Exercise: Records follow. Print exactly the lines from the one that has "This screenshot has width=523, height=442." through the one that has "This screenshot has width=544, height=274.", inclusive, and omit the pictures.

START Records supplied

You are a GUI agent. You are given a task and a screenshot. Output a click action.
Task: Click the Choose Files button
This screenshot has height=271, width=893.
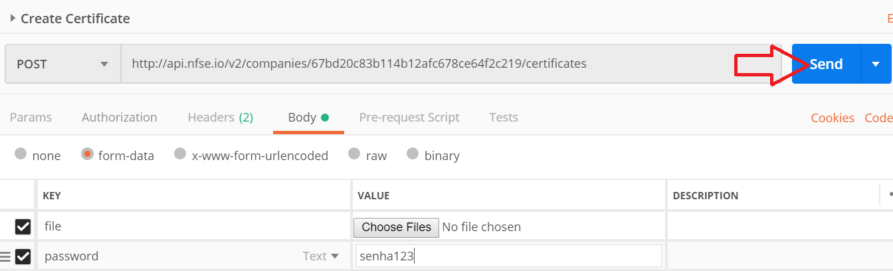(396, 227)
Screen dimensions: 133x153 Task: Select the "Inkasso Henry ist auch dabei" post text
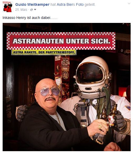[30, 18]
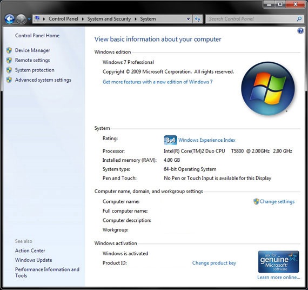This screenshot has height=290, width=308.
Task: Click the greyed Forward arrow button
Action: coord(21,19)
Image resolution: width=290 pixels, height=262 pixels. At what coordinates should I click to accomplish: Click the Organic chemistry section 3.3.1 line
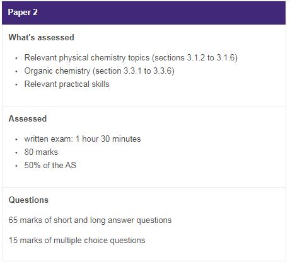tap(99, 71)
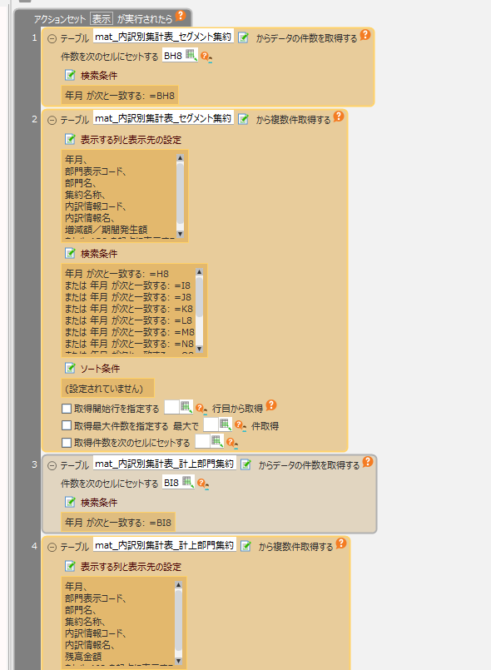Open cell picker icon beside BI8

tap(188, 482)
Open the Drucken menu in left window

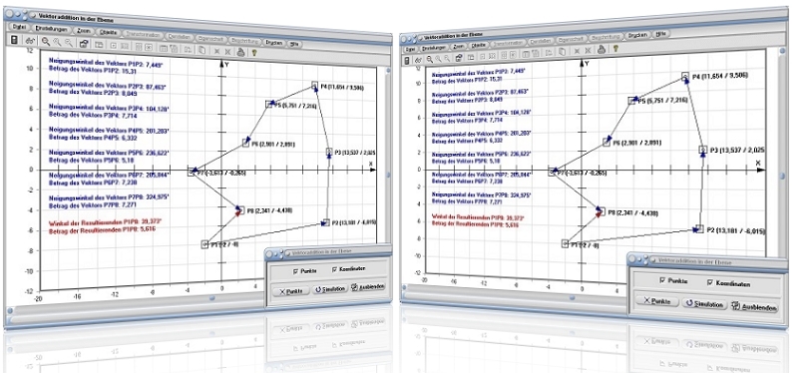click(274, 43)
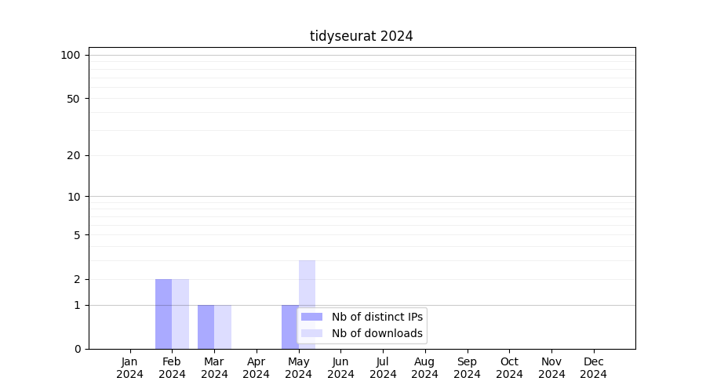The height and width of the screenshot is (392, 706).
Task: Select the "50" y-axis tick label
Action: pyautogui.click(x=74, y=99)
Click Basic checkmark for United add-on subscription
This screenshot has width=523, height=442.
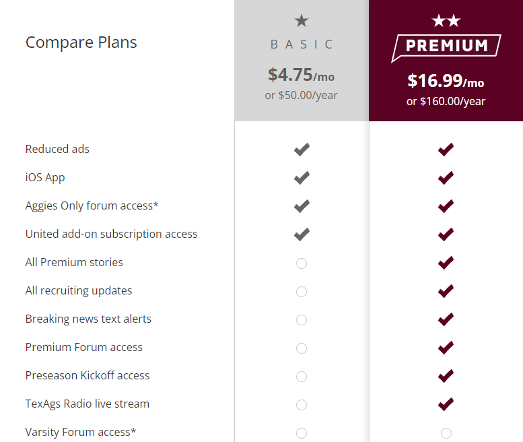click(x=302, y=234)
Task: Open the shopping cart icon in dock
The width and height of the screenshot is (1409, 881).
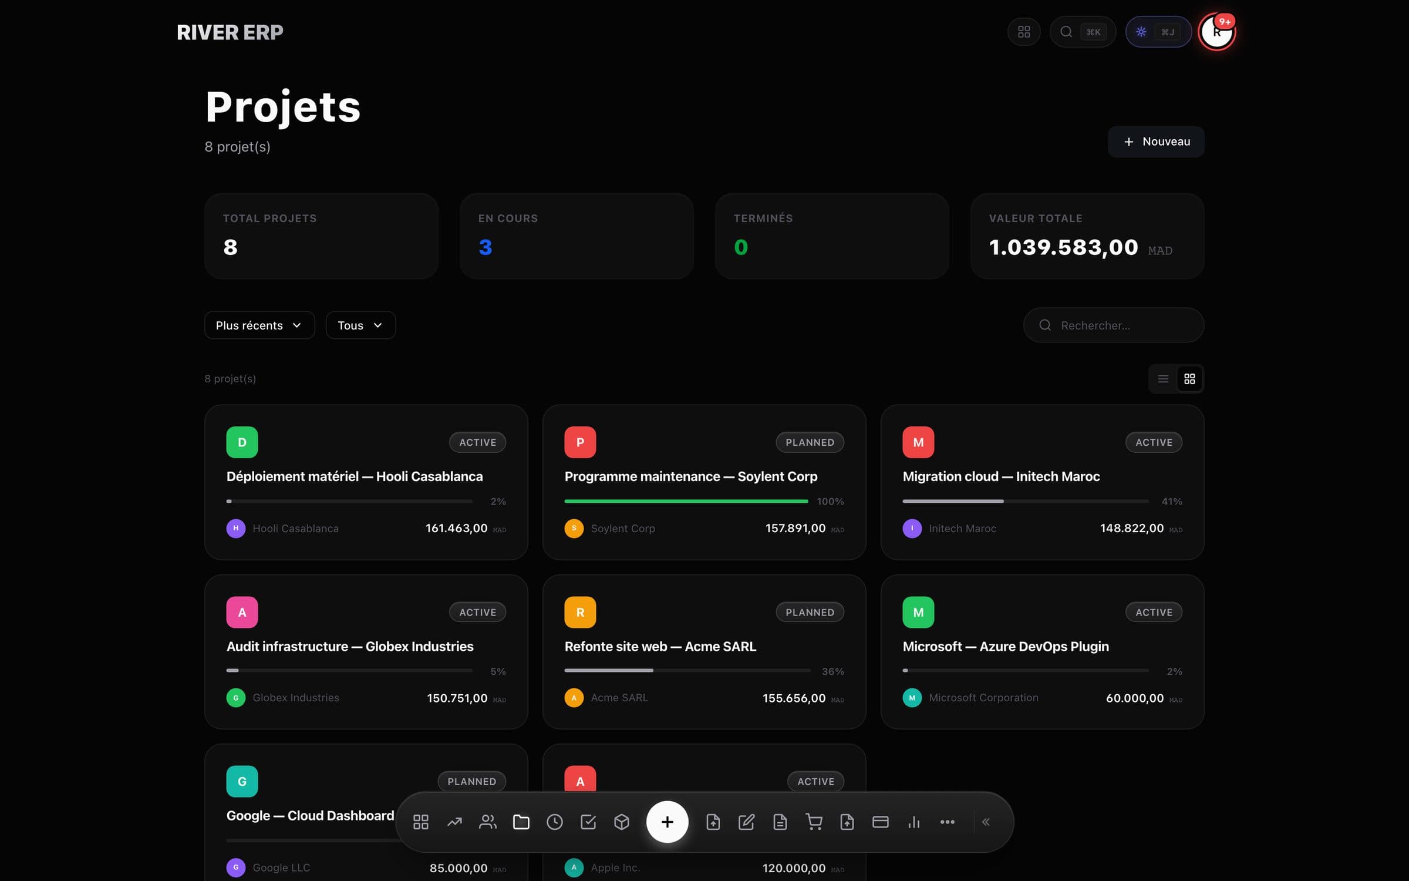Action: coord(814,822)
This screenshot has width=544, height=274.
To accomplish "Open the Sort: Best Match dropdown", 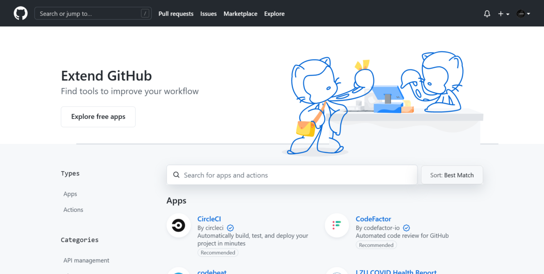I will click(x=452, y=175).
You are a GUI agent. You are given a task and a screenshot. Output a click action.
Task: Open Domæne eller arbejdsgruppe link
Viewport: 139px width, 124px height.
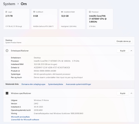pos(33,84)
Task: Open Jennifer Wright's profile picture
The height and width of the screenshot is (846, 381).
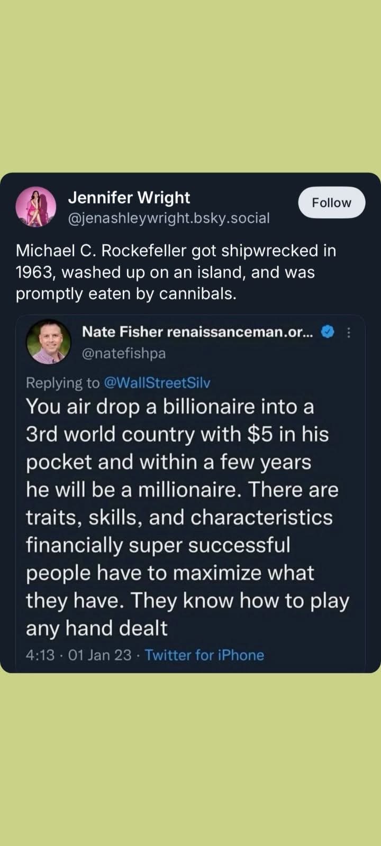Action: point(36,207)
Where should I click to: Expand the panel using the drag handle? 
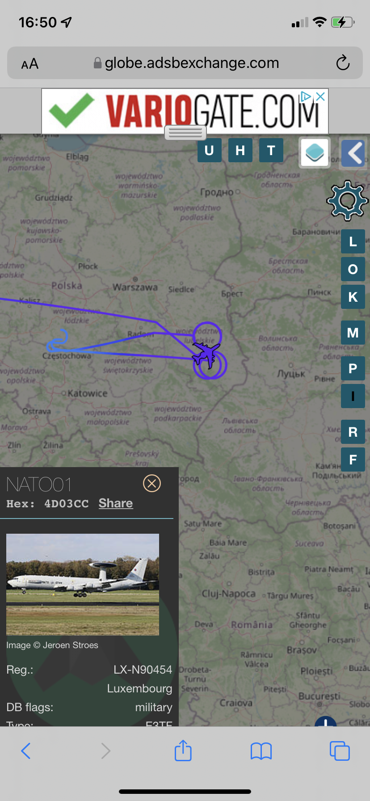185,132
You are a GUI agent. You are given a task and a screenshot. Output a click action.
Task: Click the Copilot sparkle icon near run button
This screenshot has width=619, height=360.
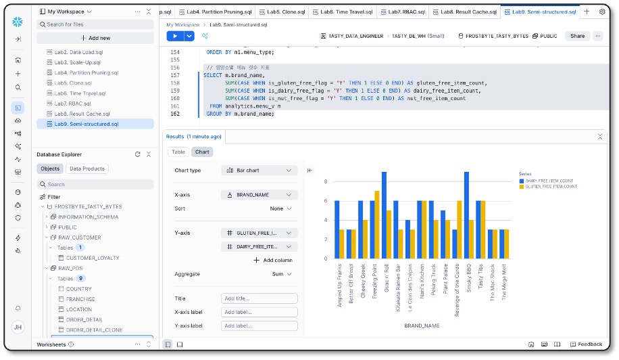[x=205, y=36]
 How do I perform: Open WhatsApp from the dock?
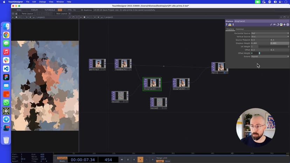coord(6,102)
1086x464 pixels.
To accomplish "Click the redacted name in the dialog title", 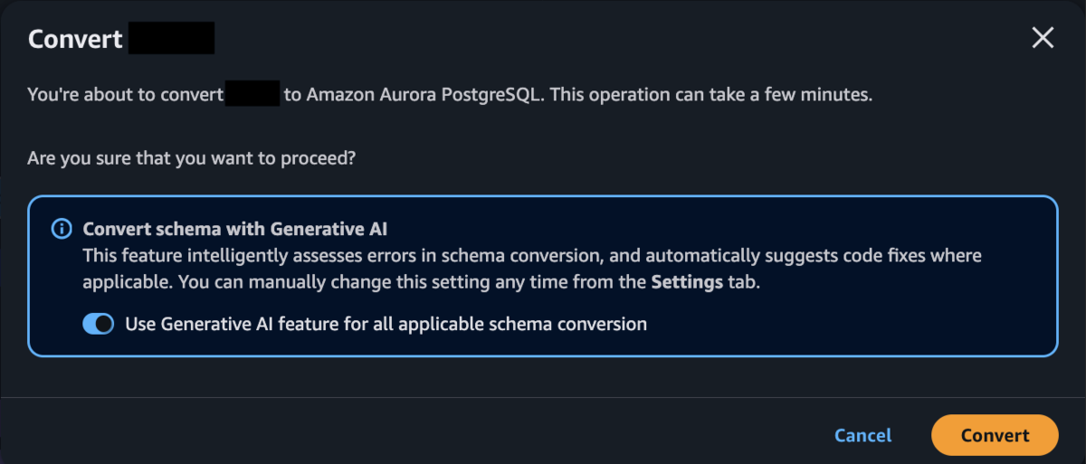I will (x=171, y=39).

END Records supplied

Response for this exercise:
This screenshot has width=523, height=442.
click(x=302, y=234)
Task: Open the shopping cart icon in dock
The width and height of the screenshot is (1409, 881).
Action: coord(814,822)
This screenshot has width=544, height=274.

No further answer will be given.